How to know if an investment platform is fake (red flags checklist)
Scammers build investment platforms that look professional, show fake profits, and promise fast withdrawals—until you try to cash out. Then they demand “fees,” “taxes,” or “verification payments” and keep delaying. This checklist helps you spot fake platforms early, verify what’s real, and avoid losing money.
Quick rule
If a platform makes it easy to deposit but hard to withdraw, treat it as a scam until proven otherwise.
Red flags checklist (the fastest way to spot a fake platform)
- Guaranteed profits: “Daily profit,” “risk-free,” “100% guaranteed return,” or fixed high returns.
- Pressure tactics: “Deposit now,” “limited slot,” “VIP window closing,” or constant calls/messages.
- Withdrawal blocked: You must pay a fee/tax/insurance to withdraw your own funds.
- “Account manager” push: Someone insists they control your trades or asks you to install remote access.
- Only crypto deposits: They refuse bank/credit card payments and ask for USDT/BTC/ETH.
- Unclear company info: No real office address, no registration number, or fake “about us” page.
- Fake licenses: Claims regulation but doesn’t appear on the regulator’s official register.
- New/hidden domain: Recently created domain or privacy-hidden ownership (not always bad, but adds risk).
- Bad reviews pattern: Many identical 5-star reviews, or many reports of withdrawal issues.
- Weird contact methods: Support only via Telegram/WhatsApp, no ticket system, no verifiable company email.
Step 1: Verify the company is real
A legitimate platform can be verified. Check for:
- Legal company name (not just a brand name)
- Registration number and country of registration
- Physical address that matches public records
- Support email domain (example: support@company.com, not Gmail/Yahoo)
Step 2: Verify any “license” claim
Scammers often paste a regulator logo (FCA, SEC, ASIC, CySEC, etc.) without being registered. Don’t trust screenshots. Search the regulator’s official register using the company’s legal name and registration number.
If the platform says “regulated,” but the legal name cannot be found on the official register, that is a major red flag.
Step 3: Check the domain and website signals
- Domain age: Very new domains are high-risk (many scams are newly created).
- Copied content: “About us” text copied from other sites, stock photos, fake team members.
- No clear terms: Missing Terms of Service, Refund Policy, Withdrawal Policy, or Risk Disclosure.

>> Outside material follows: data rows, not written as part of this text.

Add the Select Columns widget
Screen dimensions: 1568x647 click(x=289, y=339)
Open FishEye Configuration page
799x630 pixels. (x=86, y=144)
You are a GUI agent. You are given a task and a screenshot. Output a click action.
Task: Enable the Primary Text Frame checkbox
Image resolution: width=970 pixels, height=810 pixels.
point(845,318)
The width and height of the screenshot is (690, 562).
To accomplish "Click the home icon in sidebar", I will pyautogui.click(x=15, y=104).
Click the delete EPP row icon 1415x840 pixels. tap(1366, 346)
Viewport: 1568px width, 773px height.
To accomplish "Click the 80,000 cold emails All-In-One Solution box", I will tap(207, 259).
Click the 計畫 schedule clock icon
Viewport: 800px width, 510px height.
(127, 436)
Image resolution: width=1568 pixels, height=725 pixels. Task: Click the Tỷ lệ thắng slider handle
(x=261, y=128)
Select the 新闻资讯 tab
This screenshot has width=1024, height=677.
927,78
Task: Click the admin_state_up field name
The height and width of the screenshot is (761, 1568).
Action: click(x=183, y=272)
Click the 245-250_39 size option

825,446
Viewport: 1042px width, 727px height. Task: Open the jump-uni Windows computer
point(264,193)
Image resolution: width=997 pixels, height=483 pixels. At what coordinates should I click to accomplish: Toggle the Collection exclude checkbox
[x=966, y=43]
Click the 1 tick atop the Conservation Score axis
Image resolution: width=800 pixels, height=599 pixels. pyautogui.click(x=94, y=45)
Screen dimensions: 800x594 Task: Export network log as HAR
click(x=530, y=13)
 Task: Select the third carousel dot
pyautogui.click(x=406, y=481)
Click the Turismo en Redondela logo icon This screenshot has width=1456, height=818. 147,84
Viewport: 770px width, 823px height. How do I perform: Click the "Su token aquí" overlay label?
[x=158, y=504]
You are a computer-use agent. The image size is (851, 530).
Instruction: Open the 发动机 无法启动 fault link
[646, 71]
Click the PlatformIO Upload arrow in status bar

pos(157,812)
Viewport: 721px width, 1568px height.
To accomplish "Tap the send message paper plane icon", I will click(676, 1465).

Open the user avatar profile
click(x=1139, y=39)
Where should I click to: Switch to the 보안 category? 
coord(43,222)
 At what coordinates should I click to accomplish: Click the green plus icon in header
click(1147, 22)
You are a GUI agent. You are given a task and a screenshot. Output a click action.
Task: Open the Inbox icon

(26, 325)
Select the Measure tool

- Fake live chat: Chat pushes you to deposit instead of answering questions clearly.
Step 4: Test withdrawals before you deposit more
If you already deposited, do this before adding money:
- Request a small withdrawal immediately.
- If they delay or ask for a “release fee,” stop depositing.
- Save all screenshots, chats, wallet addresses, and transaction IDs.
Step 5: Understand the most common scam trick
The most common trick is a “withdrawal fee” or “tax payment” required before release. Real platforms deduct fees from your balance or show them clearly—legitimate services do not require you to send extra money to withdraw your own money.
What to do if you already sent money
- Stop paying: Do not send “verification fees,” “tax fees,” or “unlock fees.”
- Document everything: receipts, bank transfer details, wallet addresses, TXIDs, emails, chats, and screenshots.
- Contact your bank/card immediately: Ask about chargebacks or payment disputes (time matters).
- Report the platform: report to your local cybercrime unit and the platform host/social network used to advertise.
- Secure your accounts: change passwords, enable 2FA, and scan your device for malware if you installed anything.
Extra warning: “recovery agent” scams
After you get scammed, you may be contacted by someone claiming they can recover your money—for a fee. This is often a second scam. Be cautious of anyone demanding upfront payment, remote access, or private keys/seed phrases.
Safe checklist you can copy
- I verified the legal company name and registration details.
- I verified the license on the regulator’s official register.
- I read the withdrawal policy and tested a small withdrawal.
- I avoided platforms that promise guaranteed returns.
- I refused remote access tools and “account manager” control.